Source material: Begin

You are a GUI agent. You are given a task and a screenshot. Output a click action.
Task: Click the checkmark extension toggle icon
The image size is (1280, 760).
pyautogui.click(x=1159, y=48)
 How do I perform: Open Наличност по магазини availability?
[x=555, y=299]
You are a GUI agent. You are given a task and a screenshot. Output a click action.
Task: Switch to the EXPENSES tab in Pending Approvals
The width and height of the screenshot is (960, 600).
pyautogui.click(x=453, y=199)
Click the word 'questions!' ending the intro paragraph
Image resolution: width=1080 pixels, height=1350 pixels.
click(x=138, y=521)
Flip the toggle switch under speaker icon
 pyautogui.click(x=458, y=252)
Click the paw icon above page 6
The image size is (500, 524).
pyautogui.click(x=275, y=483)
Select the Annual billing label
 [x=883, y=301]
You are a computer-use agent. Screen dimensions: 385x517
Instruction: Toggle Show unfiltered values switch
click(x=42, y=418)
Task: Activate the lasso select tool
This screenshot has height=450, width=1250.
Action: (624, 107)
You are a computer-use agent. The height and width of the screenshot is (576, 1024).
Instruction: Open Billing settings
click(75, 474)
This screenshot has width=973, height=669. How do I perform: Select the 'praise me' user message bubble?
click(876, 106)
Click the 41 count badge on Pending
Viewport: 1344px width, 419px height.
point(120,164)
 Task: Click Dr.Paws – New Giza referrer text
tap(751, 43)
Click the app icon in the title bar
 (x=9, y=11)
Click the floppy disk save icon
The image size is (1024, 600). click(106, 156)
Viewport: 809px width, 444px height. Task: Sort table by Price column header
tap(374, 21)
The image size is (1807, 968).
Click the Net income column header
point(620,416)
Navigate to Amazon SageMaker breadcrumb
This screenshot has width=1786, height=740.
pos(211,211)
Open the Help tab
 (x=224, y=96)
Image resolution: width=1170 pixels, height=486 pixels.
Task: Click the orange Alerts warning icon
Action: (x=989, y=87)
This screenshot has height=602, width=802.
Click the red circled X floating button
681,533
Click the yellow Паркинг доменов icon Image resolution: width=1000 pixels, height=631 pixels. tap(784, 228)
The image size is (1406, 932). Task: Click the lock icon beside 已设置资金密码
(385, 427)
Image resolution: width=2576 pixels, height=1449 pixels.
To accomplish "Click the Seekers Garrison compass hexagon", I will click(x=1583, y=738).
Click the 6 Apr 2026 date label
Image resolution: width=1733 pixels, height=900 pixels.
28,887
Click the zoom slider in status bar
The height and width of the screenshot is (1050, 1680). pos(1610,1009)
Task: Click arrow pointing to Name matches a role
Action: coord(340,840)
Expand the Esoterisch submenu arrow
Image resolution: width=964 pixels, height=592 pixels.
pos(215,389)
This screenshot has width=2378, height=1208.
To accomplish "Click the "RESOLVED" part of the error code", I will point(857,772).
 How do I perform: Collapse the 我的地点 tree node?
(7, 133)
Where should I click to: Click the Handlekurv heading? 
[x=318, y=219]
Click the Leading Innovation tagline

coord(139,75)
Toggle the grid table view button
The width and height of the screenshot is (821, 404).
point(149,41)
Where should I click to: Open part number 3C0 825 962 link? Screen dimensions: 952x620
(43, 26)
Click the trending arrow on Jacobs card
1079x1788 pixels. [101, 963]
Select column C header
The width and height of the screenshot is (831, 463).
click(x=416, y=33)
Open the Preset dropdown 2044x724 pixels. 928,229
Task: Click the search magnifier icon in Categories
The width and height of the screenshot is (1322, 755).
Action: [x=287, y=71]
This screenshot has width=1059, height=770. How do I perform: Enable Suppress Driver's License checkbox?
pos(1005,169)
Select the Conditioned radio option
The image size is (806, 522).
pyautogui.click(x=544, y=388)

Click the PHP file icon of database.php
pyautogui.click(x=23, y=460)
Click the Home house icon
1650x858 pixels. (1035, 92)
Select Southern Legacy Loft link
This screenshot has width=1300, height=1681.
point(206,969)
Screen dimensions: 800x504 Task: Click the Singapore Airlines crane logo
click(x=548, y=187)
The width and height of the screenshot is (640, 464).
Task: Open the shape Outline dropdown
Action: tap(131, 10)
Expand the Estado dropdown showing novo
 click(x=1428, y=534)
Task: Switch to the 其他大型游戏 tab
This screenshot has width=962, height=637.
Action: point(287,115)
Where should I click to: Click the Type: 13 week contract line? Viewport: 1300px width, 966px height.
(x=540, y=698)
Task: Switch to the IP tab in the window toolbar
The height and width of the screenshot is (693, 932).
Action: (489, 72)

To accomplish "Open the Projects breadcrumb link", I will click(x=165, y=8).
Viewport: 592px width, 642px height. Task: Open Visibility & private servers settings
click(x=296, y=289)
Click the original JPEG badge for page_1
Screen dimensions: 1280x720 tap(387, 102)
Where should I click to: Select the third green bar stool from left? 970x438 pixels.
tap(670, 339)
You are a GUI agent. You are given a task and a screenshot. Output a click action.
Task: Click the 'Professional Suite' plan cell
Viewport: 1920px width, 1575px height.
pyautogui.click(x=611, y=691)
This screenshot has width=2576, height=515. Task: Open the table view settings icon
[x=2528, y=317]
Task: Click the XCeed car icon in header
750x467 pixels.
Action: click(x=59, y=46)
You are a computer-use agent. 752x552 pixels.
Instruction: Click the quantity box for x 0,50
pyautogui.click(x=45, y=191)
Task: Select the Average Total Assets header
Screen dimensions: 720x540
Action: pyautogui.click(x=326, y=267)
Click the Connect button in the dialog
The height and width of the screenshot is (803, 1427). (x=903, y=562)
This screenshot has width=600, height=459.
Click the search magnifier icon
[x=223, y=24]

Source material: End

Activity: Copy each line in the entries above where "will" turns up.

Solution to the exercise:
To accomplish "Click the Seekers Garrison compass hexagon", I will click(x=1583, y=738).
To accomplish "Click the "RESOLVED" part of the error code", I will point(857,772).
To accomplish "Open the Projects breadcrumb link", I will click(x=165, y=8).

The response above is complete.